▶ _What the exercise asks_: In the piece about home-improvement TV ads, what does the couple sometimes do?

You know, the TV ads where the young, good-looking couple makes a quick trip to their local big-box home-stuff supplier, then paints the entire interior of their house without spilling a drop on the floor, the dog or themselves, even. Or maybe they lay and grout a few rooms' worth of ceramic tile while wearing the same clothing they got married in. Of course, they're always happy, always filled with energy and always done before it's dark.
Sometimes they even do a little dance.
I try my best to ignore them.
But sometimes, I find myself watching with a sort of dumb fascination, especially when I'm hopelessly, endlessly embroiled in the midst of a project of my own.
Like now, when we've removed wallpaper, painted walls and made a vainglorious attempt at refinishing the floors in two rooms in our house.
Then I wonder.
Why do they seem so incredibly neat and clean, when I'm eternally coated--from head to toe--with whatever paint, putty, spackel, stripper or other nasty, sticky substance I'm working with?  Why are they so happy? Why are they so darn perfect?

▶ _Supplied data_:
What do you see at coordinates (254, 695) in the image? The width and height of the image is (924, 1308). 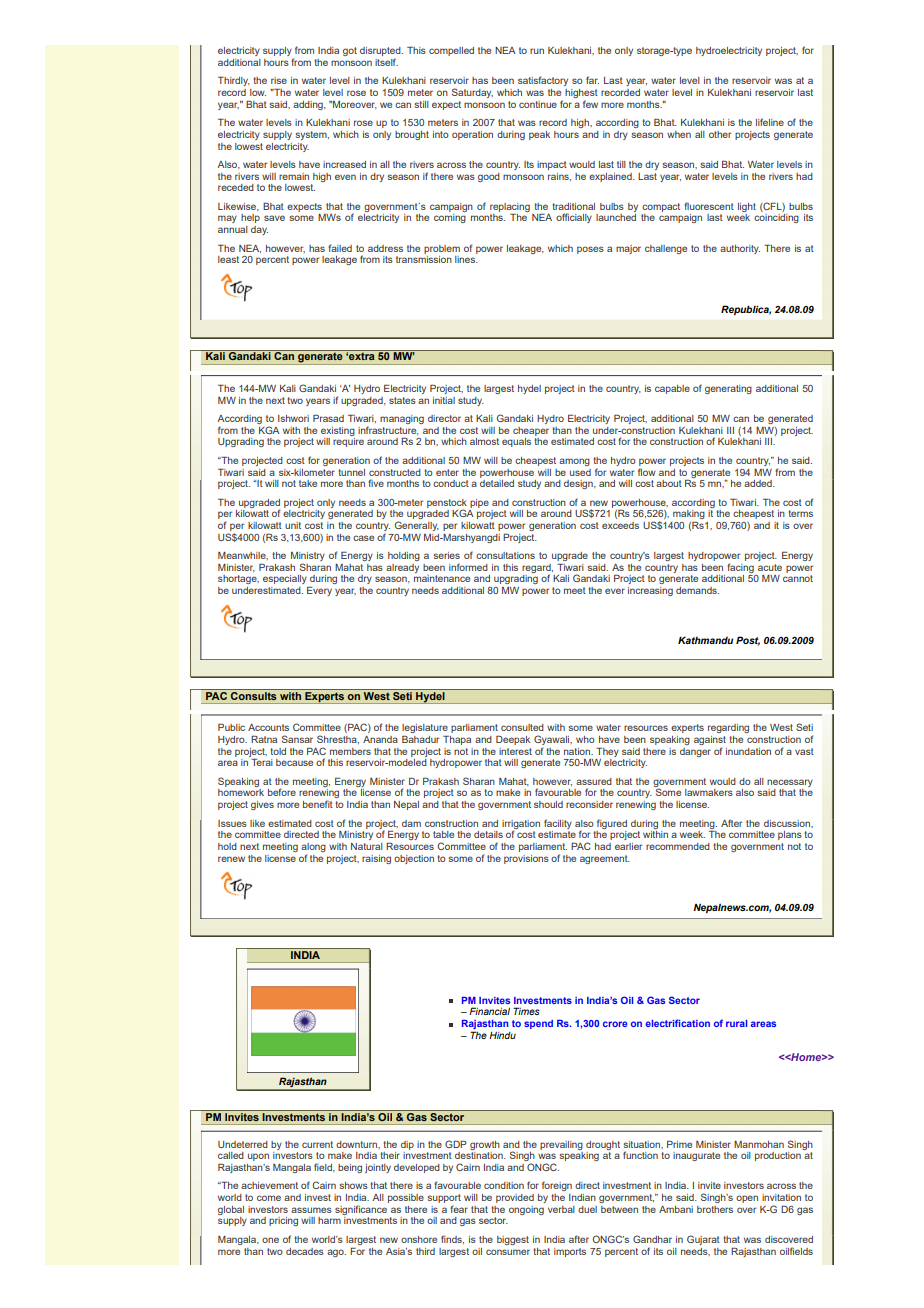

▶ _Task solution_: They sometimes do a little dance.